Paca : Comment économiser l'énergie en fromagerie

Damien Hardy-Réussir Pâtre

Le pôle fermier d'Actilait a accueilli les cinquièmes rencontres du fromage fermier à Carmejane, avec comme thème principal la consommation d'énergie.

Le 16 octobre dernier, environ 200 techniciens et fromagers fermiers ont pu s'informer et débattre des dernières avancées techniques en fromageries fermières, au lycée agricole de Carmejane, dans les Alpes-de-Haute-Provence. Les ateliers abordaient différents thèmes, comme la diversité des écosystèmes microbiens, l'analyse sensorielle des fromages ou l'alimentation protéique. La Frecap s'est penchée sur les consommations d'eau et d'électricité en enquêtant chez des fromagers fermiers du Vaucluse et des Alpes-de-Haute-Provence et en testant différentes hypothèses sur un logiciel de simulation thermique. Les élevages enquêtés utilisent en moyenne 270 m3 d'eau par an pour l'abreuvement d'une cinquantaine d'animaux et la transformation de 26 000 litres de lait. Cela représente environ 10 litres d'eau par litre de lait transformé, soit un coût évalué à 950 euros par an.
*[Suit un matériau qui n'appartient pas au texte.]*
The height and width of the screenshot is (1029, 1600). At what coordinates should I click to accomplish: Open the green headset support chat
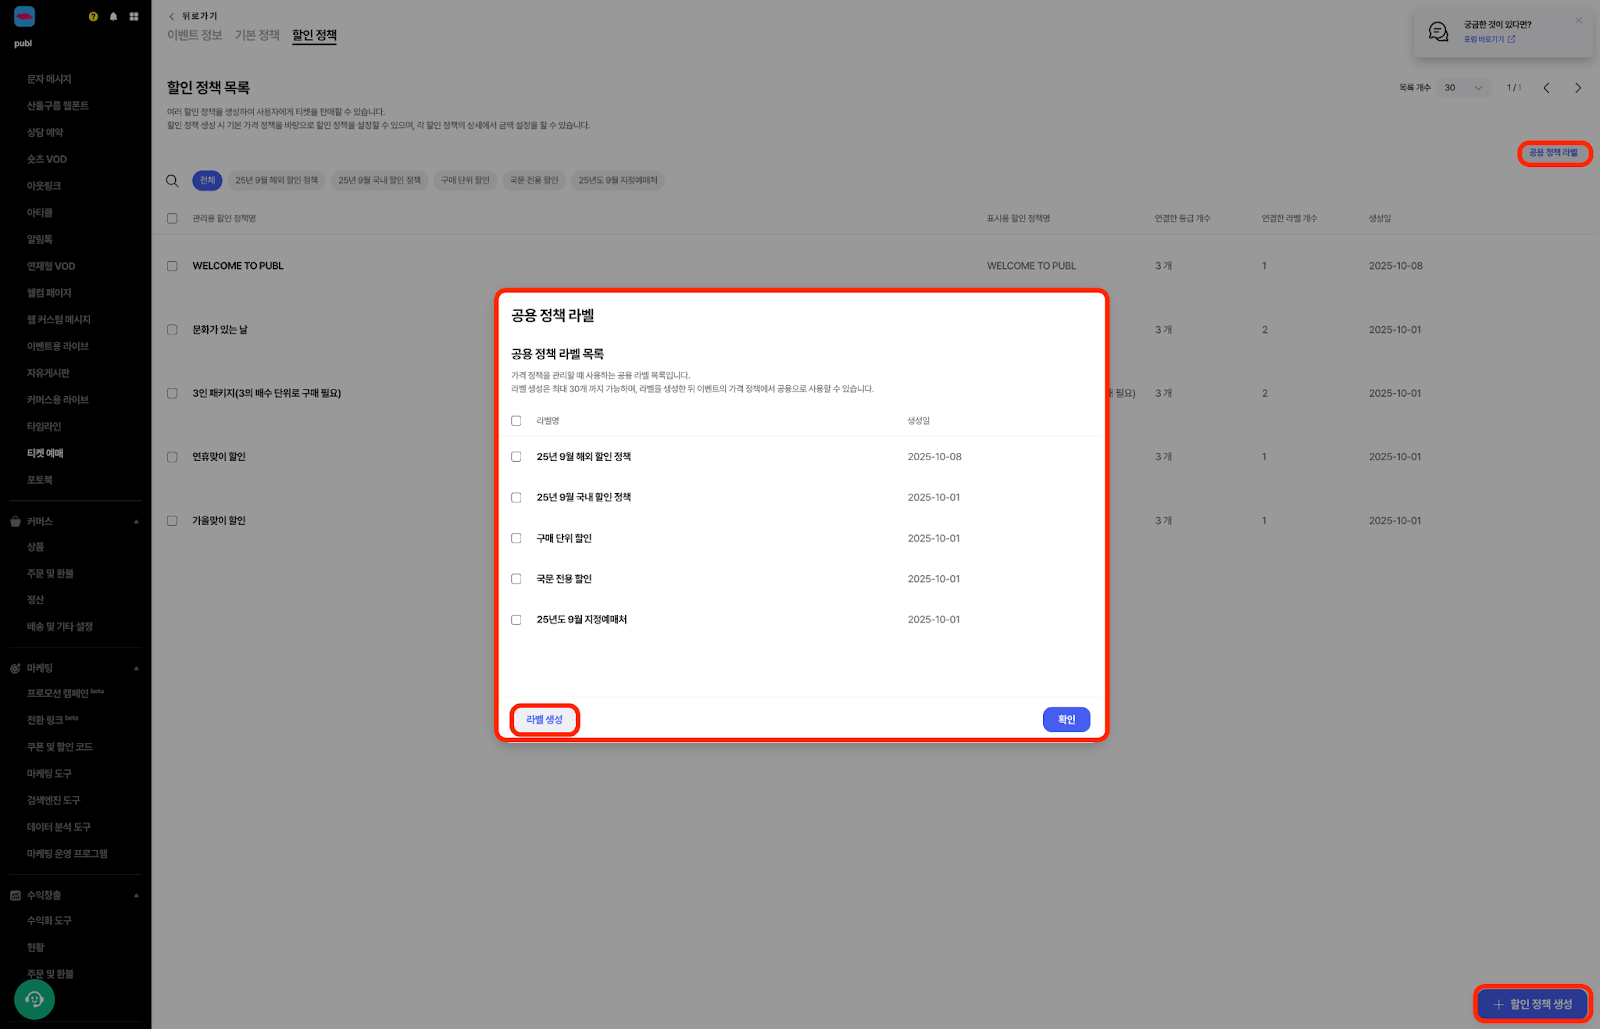tap(34, 999)
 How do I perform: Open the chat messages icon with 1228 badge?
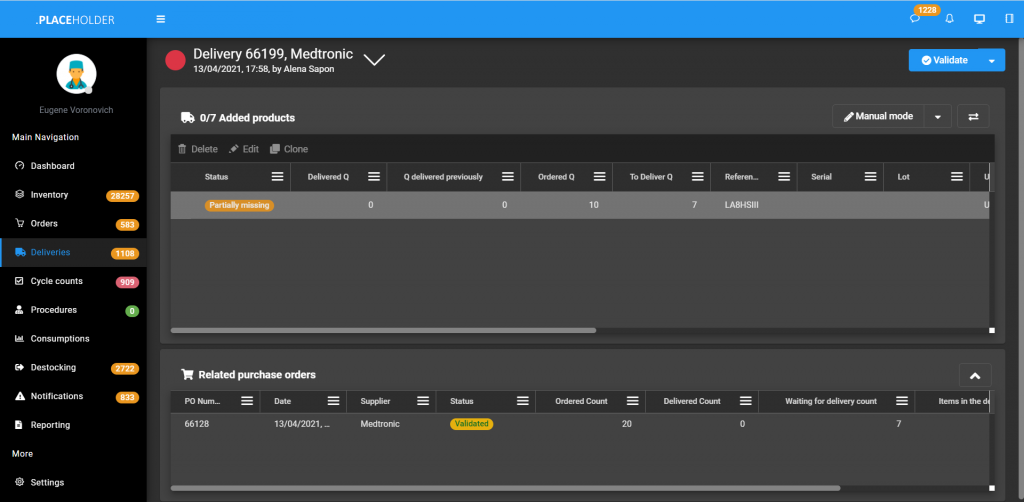[915, 19]
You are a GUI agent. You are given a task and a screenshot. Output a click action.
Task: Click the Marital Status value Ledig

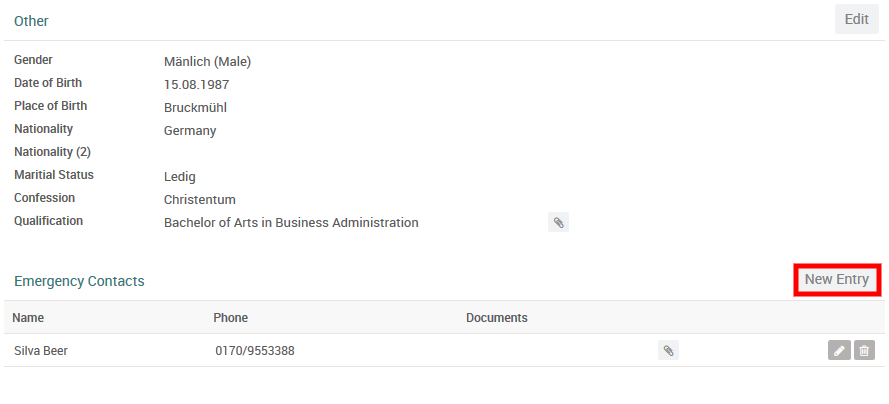[x=180, y=177]
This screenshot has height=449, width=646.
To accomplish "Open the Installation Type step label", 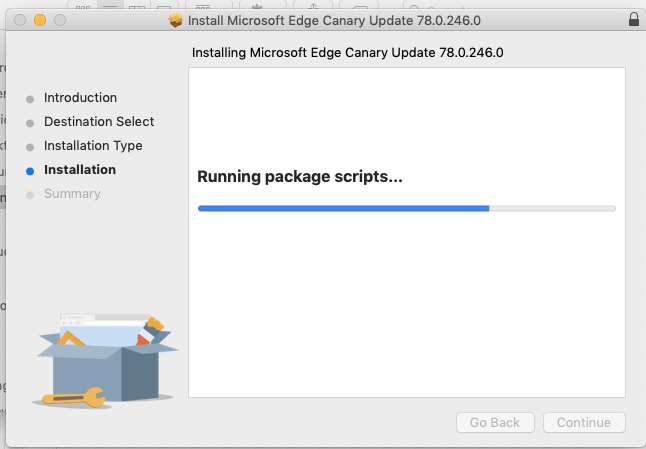I will pyautogui.click(x=93, y=146).
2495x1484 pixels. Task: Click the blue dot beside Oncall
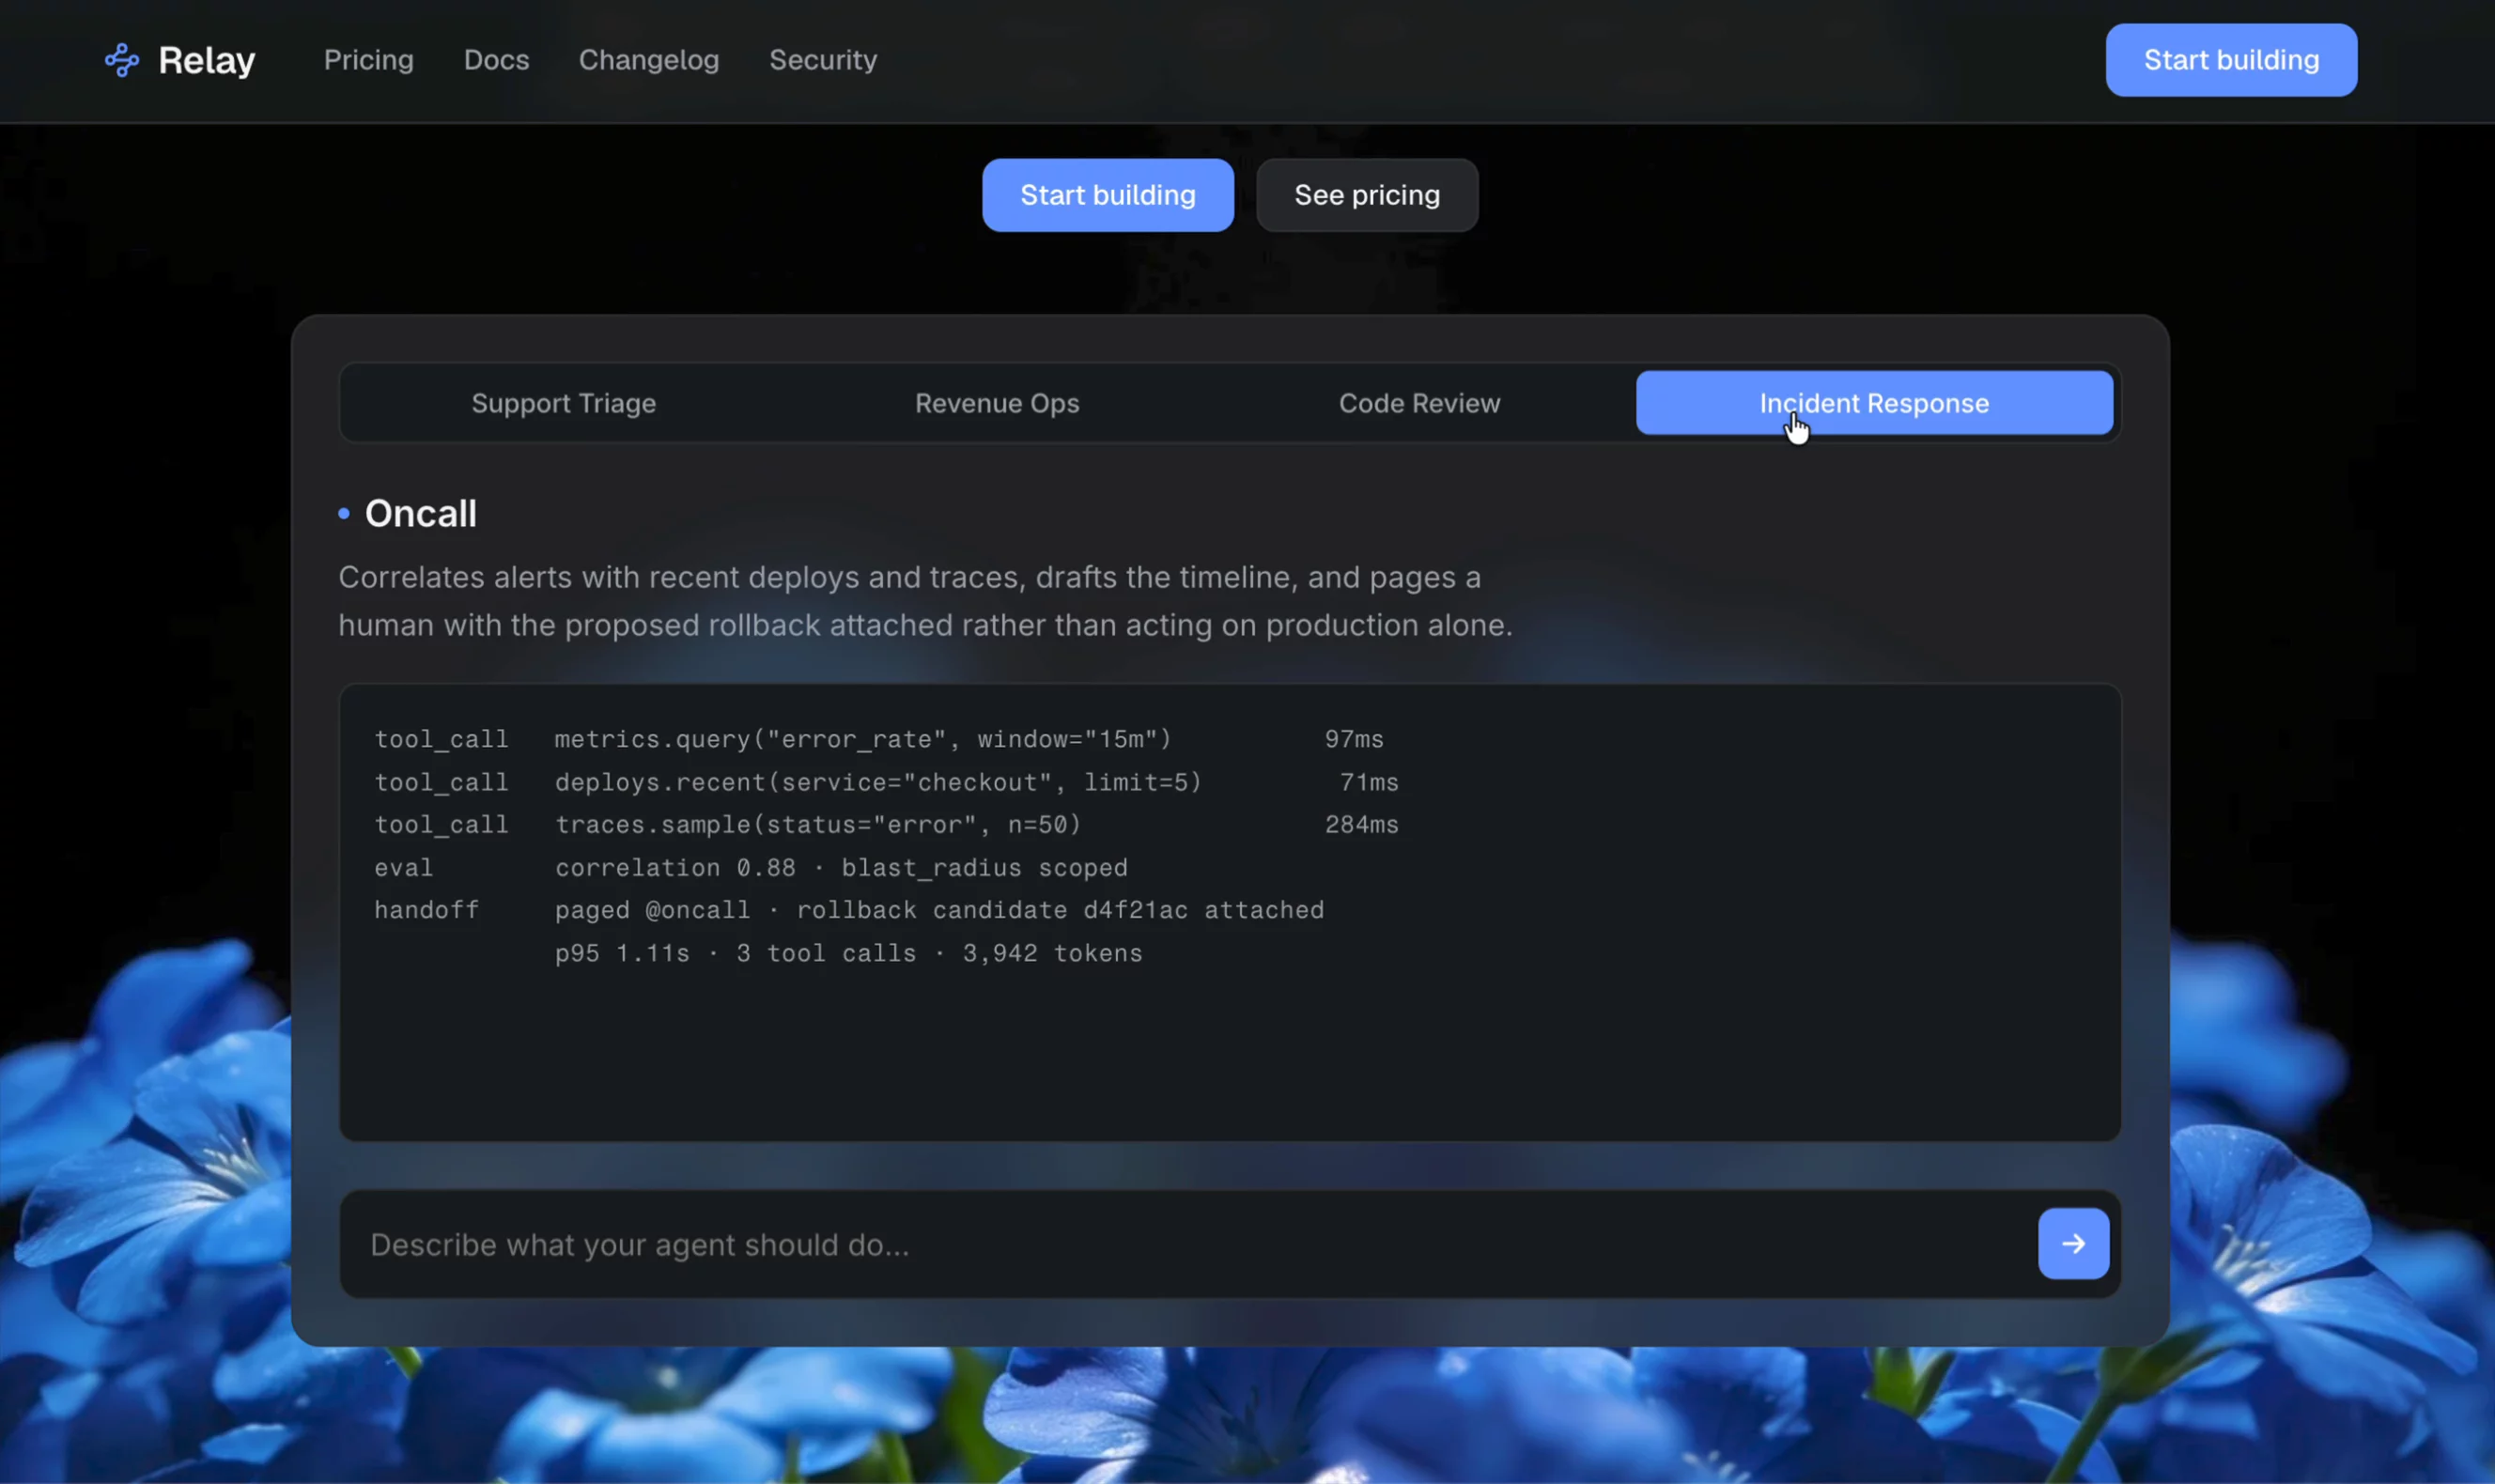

Une enquête auprès de 21 fromagers a montré qu'ils utilisent environ dix litres d'eau par litre de lait transformé. (D. Hardy)

Une enquête auprès de 21 fromagers a montré qu'ils utilisent environ dix litres d'eau par litre de lait transformé. (D. Hardy)

Moins consommer dans la fromagerie

Pour une fromagerie type de 15 m2, la consommation électrique avoisine les 130 kilowattheures (kWh) par an et par mètre carré pour le chauffage auxquels s'ajoute 0,26 kWh par an et par litre de lait transformé pour les appareillages électriques. La consommation des chambres froides, séchoirs et hâloirs n'a pas été mesurée dans cette étude.
Pour faire baisser la facture d'électricité, il suffit de petits aménagements ou changements de pratique. Par exemple, à la conception du bâtiment, rajouter 5 cm d'épaisseur de polystyrène au béton du sol réduit la consommation d'énergie de 35 % environ.
Un fromager qui utilise sa machine à laver les faisselles quatre fois dans la matinée consomme 2,4 kWh par jour en l'éteignant ensuite, alors qu'en la laissant allumée 24 heures sur 24 pour maintenir l'eau de lavage à 70 °C, il dépense 4 kWh par jour. De la même façon, un refroidisseur à bidon fonctionnant six heures par jour grâce à un programmateur consomme 45 % d'électricité de moins que celui qui reste branché en permanence, pour un résultat identique.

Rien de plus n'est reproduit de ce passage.